We'll see. Games like judgment won't be coming anytime soon.


----------



## PwnGoatVSPandaman (Nov 15, 2019)

Yagami1211 said:


> We'll see. Games like judgment won't be coming anytime soon.


That being said, the turn based is heavy turning me off Yakuza 7.


----------



## Yagami1211 (Nov 15, 2019)

PwnGoatVSPandaman said:


> That being said, the turn based is heavy turning me off Yakuza 7.



You too? I played the demo and it's meh.


----------



## PwnGoatVSPandaman (Nov 15, 2019)

Yagami1211 said:


> You too? I played the demo and it's meh.


I didn't play the demo but watching some gameplay of it made it feel like it didn't have too much weight and was too drawn out for even small random encounters.

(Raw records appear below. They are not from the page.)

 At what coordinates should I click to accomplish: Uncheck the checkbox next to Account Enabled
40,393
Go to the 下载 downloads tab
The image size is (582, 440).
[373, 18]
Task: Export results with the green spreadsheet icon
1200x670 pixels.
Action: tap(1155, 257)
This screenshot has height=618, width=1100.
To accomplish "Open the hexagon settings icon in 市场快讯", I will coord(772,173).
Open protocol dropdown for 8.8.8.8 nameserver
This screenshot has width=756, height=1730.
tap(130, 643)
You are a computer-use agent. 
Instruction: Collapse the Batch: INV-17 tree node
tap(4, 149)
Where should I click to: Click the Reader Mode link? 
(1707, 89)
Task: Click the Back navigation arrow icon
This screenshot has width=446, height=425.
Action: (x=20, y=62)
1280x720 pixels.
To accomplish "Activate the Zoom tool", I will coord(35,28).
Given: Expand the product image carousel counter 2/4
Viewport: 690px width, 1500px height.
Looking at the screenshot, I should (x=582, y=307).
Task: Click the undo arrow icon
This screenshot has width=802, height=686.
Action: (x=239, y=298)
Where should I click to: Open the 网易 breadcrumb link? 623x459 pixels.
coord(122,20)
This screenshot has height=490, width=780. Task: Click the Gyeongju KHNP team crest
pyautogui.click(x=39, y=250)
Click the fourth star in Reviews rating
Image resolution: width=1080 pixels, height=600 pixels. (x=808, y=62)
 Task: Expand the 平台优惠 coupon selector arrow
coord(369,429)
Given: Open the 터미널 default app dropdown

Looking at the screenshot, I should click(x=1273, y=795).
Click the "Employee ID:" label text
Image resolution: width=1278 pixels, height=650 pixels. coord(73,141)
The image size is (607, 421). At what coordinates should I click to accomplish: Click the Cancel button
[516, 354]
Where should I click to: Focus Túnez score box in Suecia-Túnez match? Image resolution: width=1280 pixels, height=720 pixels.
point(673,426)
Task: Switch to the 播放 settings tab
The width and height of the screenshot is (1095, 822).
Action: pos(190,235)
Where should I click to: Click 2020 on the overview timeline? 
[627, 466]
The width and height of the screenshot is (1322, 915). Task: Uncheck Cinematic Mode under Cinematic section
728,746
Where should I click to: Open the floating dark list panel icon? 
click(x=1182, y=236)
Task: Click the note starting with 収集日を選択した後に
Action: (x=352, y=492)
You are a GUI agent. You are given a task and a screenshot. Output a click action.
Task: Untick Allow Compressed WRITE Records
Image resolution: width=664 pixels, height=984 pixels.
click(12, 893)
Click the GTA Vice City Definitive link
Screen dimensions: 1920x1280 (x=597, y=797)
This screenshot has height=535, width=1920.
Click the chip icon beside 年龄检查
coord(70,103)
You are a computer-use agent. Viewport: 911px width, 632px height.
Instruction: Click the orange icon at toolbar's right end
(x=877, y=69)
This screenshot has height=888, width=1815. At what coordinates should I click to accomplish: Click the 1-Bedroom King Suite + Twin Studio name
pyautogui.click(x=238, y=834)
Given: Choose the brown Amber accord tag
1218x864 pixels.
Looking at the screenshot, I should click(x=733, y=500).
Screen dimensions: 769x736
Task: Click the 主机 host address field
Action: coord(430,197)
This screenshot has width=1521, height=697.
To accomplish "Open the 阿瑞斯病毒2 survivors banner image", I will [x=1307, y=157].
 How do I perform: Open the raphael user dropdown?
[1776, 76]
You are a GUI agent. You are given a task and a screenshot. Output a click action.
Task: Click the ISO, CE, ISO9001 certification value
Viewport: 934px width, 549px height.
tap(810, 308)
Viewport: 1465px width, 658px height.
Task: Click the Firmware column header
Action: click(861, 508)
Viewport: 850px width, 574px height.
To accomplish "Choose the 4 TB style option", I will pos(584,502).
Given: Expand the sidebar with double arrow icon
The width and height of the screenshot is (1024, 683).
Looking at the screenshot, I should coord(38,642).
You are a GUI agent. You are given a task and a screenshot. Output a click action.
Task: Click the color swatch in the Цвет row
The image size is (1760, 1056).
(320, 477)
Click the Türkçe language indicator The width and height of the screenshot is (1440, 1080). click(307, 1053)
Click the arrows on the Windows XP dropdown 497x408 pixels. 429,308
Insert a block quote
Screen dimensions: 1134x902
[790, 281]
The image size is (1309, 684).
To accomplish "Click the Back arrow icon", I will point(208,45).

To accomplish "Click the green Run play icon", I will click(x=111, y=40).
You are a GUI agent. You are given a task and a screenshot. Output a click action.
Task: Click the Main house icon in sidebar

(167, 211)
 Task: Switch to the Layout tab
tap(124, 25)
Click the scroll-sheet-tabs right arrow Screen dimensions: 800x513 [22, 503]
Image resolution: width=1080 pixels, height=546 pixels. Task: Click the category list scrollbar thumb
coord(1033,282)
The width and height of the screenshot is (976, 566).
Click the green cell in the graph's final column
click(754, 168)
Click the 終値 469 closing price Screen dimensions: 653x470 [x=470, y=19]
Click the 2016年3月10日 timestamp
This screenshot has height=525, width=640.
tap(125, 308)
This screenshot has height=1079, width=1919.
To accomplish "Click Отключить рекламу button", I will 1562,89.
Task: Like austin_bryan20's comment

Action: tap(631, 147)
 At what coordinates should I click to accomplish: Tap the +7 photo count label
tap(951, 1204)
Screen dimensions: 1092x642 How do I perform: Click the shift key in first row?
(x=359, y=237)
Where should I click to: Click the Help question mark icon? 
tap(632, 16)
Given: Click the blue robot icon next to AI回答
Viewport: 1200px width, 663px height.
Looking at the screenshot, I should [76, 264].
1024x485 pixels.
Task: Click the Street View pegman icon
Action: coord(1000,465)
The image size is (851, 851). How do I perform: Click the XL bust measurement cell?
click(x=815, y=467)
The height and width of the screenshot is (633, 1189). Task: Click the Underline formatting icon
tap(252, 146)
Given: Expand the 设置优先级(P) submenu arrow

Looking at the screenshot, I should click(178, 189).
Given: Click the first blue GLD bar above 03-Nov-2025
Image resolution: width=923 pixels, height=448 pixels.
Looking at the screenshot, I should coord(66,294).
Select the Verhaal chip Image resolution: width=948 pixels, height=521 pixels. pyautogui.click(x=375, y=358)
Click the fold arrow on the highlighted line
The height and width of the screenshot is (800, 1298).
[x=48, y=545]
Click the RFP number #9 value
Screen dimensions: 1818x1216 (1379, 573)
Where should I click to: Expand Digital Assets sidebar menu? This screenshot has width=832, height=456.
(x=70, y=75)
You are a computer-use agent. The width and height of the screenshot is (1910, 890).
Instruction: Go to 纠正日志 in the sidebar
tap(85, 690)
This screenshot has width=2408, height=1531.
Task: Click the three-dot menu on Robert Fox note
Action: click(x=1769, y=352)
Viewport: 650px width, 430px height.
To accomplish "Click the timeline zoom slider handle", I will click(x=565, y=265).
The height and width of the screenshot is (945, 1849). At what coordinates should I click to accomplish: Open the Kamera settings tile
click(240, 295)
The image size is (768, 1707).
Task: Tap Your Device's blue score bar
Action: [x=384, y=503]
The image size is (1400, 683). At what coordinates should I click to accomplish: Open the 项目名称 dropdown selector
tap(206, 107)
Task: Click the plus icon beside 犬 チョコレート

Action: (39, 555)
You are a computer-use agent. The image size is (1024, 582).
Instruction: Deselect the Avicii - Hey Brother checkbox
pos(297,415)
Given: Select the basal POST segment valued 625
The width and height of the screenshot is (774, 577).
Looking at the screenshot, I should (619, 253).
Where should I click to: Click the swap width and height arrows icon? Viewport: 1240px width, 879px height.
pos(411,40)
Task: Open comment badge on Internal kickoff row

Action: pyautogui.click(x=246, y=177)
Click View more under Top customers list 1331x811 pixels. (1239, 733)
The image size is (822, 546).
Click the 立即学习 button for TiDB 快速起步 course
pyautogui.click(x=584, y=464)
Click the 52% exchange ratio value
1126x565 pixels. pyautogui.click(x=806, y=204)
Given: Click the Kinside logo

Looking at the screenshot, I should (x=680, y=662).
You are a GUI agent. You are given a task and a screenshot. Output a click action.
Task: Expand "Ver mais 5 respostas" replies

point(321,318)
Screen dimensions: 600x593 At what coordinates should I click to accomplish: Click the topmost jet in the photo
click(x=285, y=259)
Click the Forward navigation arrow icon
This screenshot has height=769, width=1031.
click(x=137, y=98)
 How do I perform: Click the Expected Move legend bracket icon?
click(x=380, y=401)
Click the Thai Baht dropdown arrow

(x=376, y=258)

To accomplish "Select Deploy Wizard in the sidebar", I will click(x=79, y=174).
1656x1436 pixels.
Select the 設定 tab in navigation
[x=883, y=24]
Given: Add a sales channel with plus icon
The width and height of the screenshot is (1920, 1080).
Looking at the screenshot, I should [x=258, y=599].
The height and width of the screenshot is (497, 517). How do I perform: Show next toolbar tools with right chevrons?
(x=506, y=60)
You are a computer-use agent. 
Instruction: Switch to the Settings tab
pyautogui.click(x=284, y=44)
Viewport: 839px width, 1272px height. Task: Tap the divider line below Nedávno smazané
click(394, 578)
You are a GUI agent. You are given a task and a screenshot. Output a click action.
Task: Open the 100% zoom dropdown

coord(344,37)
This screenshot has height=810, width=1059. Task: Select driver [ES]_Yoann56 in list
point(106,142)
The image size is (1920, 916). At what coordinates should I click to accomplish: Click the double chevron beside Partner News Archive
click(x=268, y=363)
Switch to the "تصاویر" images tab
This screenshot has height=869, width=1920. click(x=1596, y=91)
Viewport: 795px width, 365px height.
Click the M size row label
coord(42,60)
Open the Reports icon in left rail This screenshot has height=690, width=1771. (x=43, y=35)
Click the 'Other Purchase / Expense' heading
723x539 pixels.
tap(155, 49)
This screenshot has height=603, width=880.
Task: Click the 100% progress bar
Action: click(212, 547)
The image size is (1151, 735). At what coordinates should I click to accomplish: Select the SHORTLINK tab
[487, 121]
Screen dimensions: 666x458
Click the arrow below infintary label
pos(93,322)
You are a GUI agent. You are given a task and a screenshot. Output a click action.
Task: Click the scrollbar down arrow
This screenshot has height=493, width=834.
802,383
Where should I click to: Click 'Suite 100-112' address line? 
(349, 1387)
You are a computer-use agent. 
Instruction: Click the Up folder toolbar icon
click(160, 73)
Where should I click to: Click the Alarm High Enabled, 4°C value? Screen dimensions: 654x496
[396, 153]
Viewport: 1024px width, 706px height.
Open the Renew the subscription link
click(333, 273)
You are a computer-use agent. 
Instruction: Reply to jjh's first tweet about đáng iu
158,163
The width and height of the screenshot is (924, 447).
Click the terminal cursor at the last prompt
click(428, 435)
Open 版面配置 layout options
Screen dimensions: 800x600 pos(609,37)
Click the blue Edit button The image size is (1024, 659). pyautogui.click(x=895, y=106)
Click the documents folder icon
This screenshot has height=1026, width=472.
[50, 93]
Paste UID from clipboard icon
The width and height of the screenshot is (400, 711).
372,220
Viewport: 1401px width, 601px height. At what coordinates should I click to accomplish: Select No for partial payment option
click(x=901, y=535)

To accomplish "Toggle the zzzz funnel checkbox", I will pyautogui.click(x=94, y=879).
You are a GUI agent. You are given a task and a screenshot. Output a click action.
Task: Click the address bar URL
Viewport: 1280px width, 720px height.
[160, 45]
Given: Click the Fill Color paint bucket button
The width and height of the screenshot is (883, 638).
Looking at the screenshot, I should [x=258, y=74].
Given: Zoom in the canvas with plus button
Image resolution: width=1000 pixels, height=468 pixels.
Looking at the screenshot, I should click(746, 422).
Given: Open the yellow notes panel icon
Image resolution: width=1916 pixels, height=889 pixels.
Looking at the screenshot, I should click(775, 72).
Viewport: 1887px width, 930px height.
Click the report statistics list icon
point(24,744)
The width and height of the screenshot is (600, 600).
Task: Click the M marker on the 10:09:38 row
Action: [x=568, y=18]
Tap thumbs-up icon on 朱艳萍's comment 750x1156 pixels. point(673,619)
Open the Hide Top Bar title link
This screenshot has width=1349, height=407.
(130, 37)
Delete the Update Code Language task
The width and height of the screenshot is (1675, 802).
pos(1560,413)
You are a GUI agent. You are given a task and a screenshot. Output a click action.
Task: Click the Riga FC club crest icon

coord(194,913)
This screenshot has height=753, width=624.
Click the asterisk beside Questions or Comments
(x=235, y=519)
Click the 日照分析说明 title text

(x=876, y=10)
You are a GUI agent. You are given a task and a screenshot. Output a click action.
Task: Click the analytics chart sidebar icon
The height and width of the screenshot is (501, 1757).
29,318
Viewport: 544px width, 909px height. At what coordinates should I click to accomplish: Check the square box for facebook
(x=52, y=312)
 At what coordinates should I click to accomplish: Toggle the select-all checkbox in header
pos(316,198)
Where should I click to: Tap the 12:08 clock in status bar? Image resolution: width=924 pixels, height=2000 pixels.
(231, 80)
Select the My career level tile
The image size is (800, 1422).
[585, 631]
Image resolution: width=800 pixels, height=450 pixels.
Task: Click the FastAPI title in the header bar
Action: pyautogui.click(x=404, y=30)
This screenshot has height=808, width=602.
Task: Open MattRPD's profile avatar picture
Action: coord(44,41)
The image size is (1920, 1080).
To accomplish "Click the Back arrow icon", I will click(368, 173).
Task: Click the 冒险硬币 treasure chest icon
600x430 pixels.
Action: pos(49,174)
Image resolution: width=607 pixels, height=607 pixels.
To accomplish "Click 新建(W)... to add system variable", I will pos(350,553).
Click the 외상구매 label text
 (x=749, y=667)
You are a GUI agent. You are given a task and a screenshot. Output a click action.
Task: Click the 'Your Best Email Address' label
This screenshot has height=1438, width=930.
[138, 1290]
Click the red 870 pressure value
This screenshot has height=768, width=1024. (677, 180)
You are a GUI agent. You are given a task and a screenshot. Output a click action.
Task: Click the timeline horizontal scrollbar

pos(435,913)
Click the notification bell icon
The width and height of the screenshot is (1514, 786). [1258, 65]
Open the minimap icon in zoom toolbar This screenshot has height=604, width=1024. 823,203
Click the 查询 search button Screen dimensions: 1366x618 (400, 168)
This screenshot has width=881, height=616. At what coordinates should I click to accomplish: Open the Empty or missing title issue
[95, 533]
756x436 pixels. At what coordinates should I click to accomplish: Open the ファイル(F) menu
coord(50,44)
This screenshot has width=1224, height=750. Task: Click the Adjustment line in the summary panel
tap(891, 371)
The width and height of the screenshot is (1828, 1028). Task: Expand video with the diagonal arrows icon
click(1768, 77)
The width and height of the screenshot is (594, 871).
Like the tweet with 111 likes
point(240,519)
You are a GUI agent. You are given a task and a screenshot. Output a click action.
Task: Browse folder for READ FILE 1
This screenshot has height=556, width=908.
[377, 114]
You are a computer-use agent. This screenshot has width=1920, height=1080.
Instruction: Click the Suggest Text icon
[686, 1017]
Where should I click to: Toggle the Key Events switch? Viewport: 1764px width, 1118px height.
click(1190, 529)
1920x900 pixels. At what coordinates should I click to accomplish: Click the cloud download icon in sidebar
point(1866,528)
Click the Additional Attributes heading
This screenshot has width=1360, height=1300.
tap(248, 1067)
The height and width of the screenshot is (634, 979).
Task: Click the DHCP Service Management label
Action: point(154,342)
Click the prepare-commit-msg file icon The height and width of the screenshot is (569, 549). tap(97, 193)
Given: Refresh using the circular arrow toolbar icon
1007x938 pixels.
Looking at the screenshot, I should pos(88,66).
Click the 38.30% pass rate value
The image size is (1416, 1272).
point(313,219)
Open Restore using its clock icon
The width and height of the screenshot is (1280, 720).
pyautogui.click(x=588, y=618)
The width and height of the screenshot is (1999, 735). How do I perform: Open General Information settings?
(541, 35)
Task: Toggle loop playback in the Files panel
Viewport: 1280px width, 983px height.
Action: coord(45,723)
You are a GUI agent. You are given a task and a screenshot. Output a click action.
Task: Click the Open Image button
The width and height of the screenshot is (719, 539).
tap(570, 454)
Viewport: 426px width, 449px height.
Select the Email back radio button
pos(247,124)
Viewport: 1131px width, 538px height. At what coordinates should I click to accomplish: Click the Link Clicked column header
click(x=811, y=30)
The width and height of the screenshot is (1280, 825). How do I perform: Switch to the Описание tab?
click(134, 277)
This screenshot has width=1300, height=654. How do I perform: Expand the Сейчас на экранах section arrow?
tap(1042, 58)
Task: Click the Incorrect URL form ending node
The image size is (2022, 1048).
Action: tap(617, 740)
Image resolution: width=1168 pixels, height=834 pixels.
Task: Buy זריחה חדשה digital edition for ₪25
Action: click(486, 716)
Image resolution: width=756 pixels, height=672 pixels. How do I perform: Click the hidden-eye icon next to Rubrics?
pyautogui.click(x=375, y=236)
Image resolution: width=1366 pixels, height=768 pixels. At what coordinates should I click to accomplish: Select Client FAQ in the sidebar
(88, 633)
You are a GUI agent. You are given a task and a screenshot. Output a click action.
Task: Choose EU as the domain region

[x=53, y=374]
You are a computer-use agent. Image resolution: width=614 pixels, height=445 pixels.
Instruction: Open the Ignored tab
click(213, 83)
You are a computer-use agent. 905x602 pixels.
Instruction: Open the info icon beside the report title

It is one of my favorite video game series and meh, at least gaming is stronger now than ever.


----------



## Deathbringerpt (Nov 15, 2019)

Took them long enough. This fucking series needed to be in every console to get as much track as possible.


----------



## Naruto (Nov 15, 2019)

I prefer re-tagging old threads with new platforms for a better organized posterity 

I don't mind this thread continuing if you don't want to bump the others, but don't tag threads if they're about more than one game.


----------



## Yagami1211 (Nov 15, 2019)

Naruto said:


> I prefer re-tagging old threads with new platforms for a better organized posterity
> 
> I don't mind this thread continuing if you don't want to bump the others, but don't tag threads if they're about more than one game.


Too late pal.


----------



## Naruto (Nov 15, 2019)

Yagami1211 said:


> Too late pal.



I've already untagged your thread

Reactions: Like 2


----------



## Yagami1211 (Feb 12, 2020)

Collection is out physically.

Yakuza 5 unlocked for those who bought the digital version.


----------